Barcelona ’92 significó que toda España se volcara con el deporte, y el resultado fue un enorme éxito tanto deportivo (con 23 medallas) como organizativo.

Desde el Gobierno se aplicaron las medidas necesarias para que la preparación de los deportistas españoles fuera óptima. De hecho, fueron catalogados por él mismo en la ceremonia de clausura como “los mejores de la historia” hasta entonces, y se recordarán como los de la cordialidad y de apertura al profesionalismo.

El ya longevo presidente del COI tuvo que vivir, en Atlanta’96, los Juegos más polémicos. En primer momento, porque impidieron a Atenas celebrar el centenario de los Juegos, y después, porque en la ciudad estadounidense nada funcionó, ni siquiera el sistema informático en un país con tecnología punta. Durante el evento una bomba causó dos victimas y llevó el miedo a toda la organización, que impuso muchísimas medidas de seguridad.

En sus últimos Juegos como presidente, Sidney’2000, la gran acogida del pueblo australiano propició el éxito. A pocos días del inicio de los Juegos, Samaranch recibió la noticia de la muerte de su mujer, María Teresa Salisachs Rowe, conocida como ‘Bibis’, con quien se había casado en 1955 y tuvo dos hijos. Durante dos días se ausentó, por primera vez, de unos Juegos que él presidía.

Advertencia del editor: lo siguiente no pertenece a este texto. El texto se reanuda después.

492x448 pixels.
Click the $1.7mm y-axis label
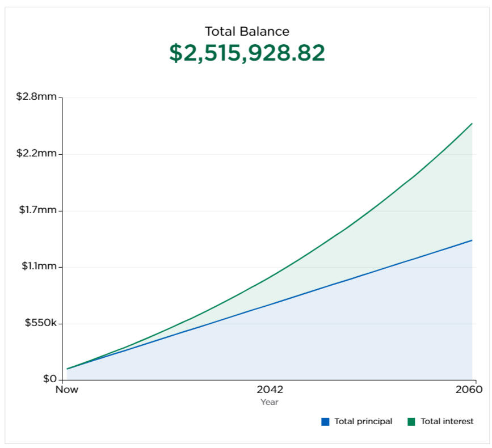(x=37, y=210)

Dejó el cargo el 16 de julio de 2001, un día antes de cumplir los 81 años, en Moscú (Rusia), precisamente la ciudad que le había catapultado hasta los más alto del deporte mundial.

12 AÑOS AL FRENTE DE LA CAIXA

Su carrera en el CIO es paralela en buena parte a su paso por La Caixa, a cuya presidencia accedió en 1987, tres años antes de fusionarse con Caixa de Barcelona, en uno de los primeros procesos de concentración de entidades financieras del país.

En 1999 fue relevado por Josep Vilarasau, director general hasta entonces y Samaranch atribuyó a su edad su marcha de la caja, siendo nombrado presidente de honor.

Disfrutó siempre de una buena posición, como hijo de un industrial textil que había empezado trabajando de niño en el Ateneu Obrer y cuya conciencia social le llevó a instalar guarderías, bibliotecas y pistas de deporte en sus fábricas.

En 1988, se le concedió el Premio Príncipe de Asturias de los Deportes y en 1991 el Rey Juan Carlos I le concedió el título de Marqués de Samaranch.

Realizó visitas oficiales a casi todos los países del mundo y fue doctor Honoris causa por varias universidades, como la Complutense de Madrid, la Sorbona de París y las de Calgary y Québec (Canadá).

En sus últimos meses de vida, se le vio apoyando a otro de los grandes sueños del olimpismo español: la candidatura de Madrid de 2020, que finalmente fue superada por Brasil.

Pese a la muerte la llama de los Samaranch continúa viva: su hijo, Juan Antonio, es miembro del COI y su hija, María Teresa, es presidenta de la Federación Española de Deportes de Hielo.